Senandung cerita teman tentang cintanya dan cinta-Nya
Ku biarkan kakiku melangkah mencari keheningan sore
ini, khusus untuk memaknai cinta yang bertaburan di muka bumi, cinta dari yang
Maha Mencinta, Engkau...
Aku kadang tertawa, juga membenarkan. Mencintai
melalui fisik, bentuk tubuh nyata. Jikalau itu aku lakukan, bagaimana aku bisa
mencintai-Mu yang tak pernah sekalipun aku melihat wajah nyata-Mu. Dibalik awan
itu, atau minimal di mimpi. Benar. Tapi, saat kuselami lagi seraya melihat
sekeliling :waduk yang besar, air jernih, gunung Merapi menjulang berasap, dan
manusia bernafas seakan tak henti menunjukkan bantahan atas hipotesis itu. Ada
yang berbisik kepadaku, memperjelas bantahan : itulah ‘wujud fisik’ tuhan-Mu,
semua itu ciptaan tuhan-Mu. Kau hadir di dunia ini karena cinta tuhan-Mu. Maka
pulanglah dan tersenyumlah di depan cermin, lantas kau akan melihat ‘senyum
cinta’ pencipta-Mu”.
Aku menggigit bibir seperti menahan penyesalan,
namun akhirnya menyenangkan. Semua tanda-tanda ini meneguhkan bahwa Engkau adalah
Zat yang Maha Tak Terkata Tingkat Sempurna-nya. Sangat tinggi, tak terjangkau
sesiapa. Patut dicinta. Sebenarnya rasa cinta tidak dibuat dengan sengaja,
tidak diinginkan untuk muncul, tidak dikehendaki untuk lahir, tidak berwujud
‘aku harus mencintai-Mu’. Namun, cinta ke diri-Mu lebih ke : cinta itu telah
ada tapiaku belum menemukannya saja, cinta itu telah ada tapi belum ada cahaya
yang cukup bagiku untuk menyadarinya, cinta itu telah ada tapi belum ada
hidayah bagiku untuk mempercayainya.Sangat hebat orang yang dapat mencintai-Mu
dengan sesejati-sejatinya cinta. Diriku belum menggapai tingkatan itu.
Cinta itu kata kerja, katanya. Cinta itu bukan hanya
deskripsi, tapi juga pembuktian. Cinta itu rasa yang dituangkan ke dalam
pekerjaan, bukan hanya pengakuan. Namun, ada yang dalam lika-liku cintanya
membutuhkan pengakuan. Ada juga yang lain : retorika romantis tidak perlu,
komat-kamit mulut mendendangkan kidung manis hanya dianggap angin lalu, yang
dia butuh adalah pembuktian atas semuanya. Nah, Allah termasuk yang mana?

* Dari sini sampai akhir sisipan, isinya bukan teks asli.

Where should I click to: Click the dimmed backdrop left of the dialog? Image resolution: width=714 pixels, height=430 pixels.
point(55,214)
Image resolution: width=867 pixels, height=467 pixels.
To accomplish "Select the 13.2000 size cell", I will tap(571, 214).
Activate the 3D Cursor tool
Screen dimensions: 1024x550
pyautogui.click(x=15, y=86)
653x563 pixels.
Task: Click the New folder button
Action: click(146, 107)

Pengakuan atau pembuktian? Aku pikir, Allah tidak perlu keduanya. Ku
mencintainya Allah, Allah tetap begitu. Ku tidak mencintainya, tetap sama. Aku
hanya manusia maha kecil di muka bumi. Kehilangan cintaku tak berpengaruh
apa-apa bagi Allah. Masih banyak yang mencintainya, dari permulaan dunia
diciptakan, hingga entah kapan dunia berakhir, Allah masih tetap dicintai. Aku?

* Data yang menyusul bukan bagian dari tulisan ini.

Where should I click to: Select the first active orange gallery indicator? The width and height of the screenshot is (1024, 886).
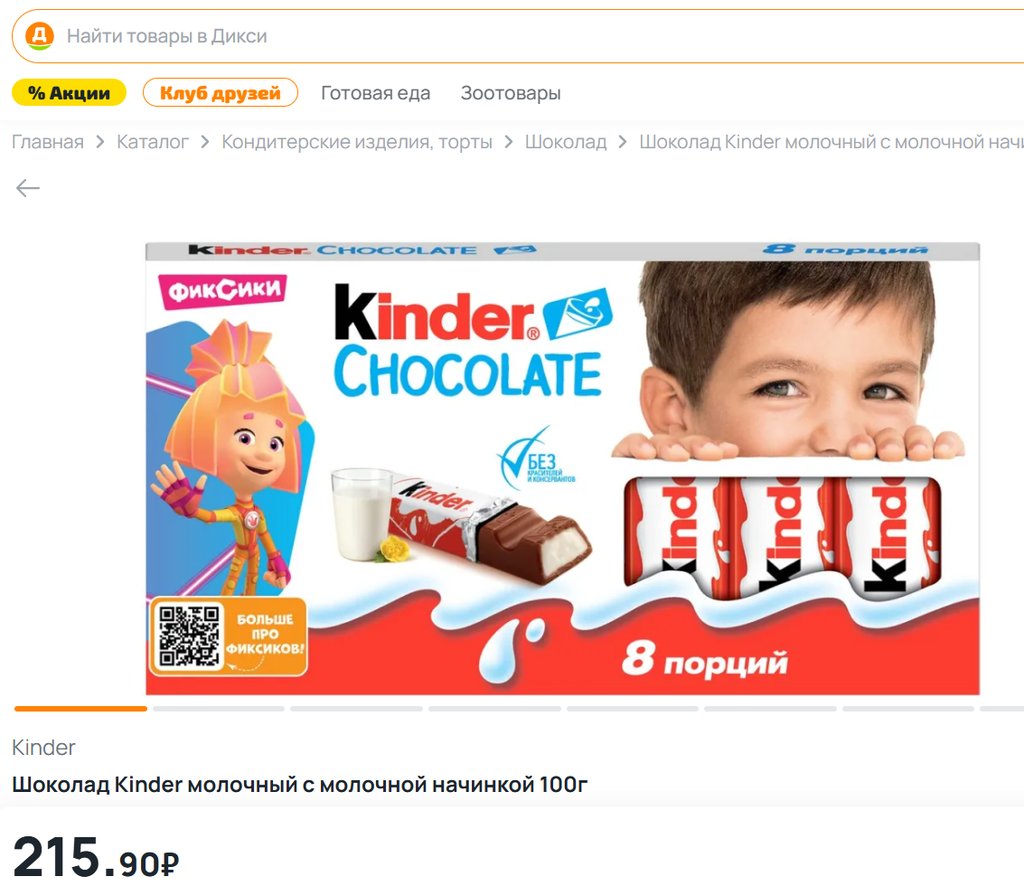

Ya, sinkronisme adalah nyata. Allah punya malaikat,
pihak yang menghubungkan semuanya. Ketika aku diganjar dengan kebaikan, Allah
punya alasan mengapa aku mendapatkannya. Juga, ketika kesulitan melanda,
catatan keburukan yang aku lakukan adalah bukti otentik. Allah menunjukkan
jelas apa-apa yang telah diperbuat. Mengelak tidak bisa. Dan jika seseorang
mencintai-Nya, balasan terbaik adalah cinta-Nya. Aku yakin, karena sinkronisme
itu nyata.
Cinta bukan hubungan transaksional. Cinta lebih, hmmm,
bahkan justru tepat ke sebuah pernyataan : keikhlasan. Semua orang menamainya
keikhlasan. Tak ada yang diharapkan setelah keikhlasan diutarakan. Dan meski
tak diharapkan, niscaya kebaikan akan menimpa, menembak balik pemilik
keikhlasan itu. Cinta sangat dekat dengan ikhlas..... Iya....
Perihal manusia, tahukah bahwa ada surga di dunia
fana ini? Surga di dunia itu berwujud : aku mencintai orang yang mencintaiku.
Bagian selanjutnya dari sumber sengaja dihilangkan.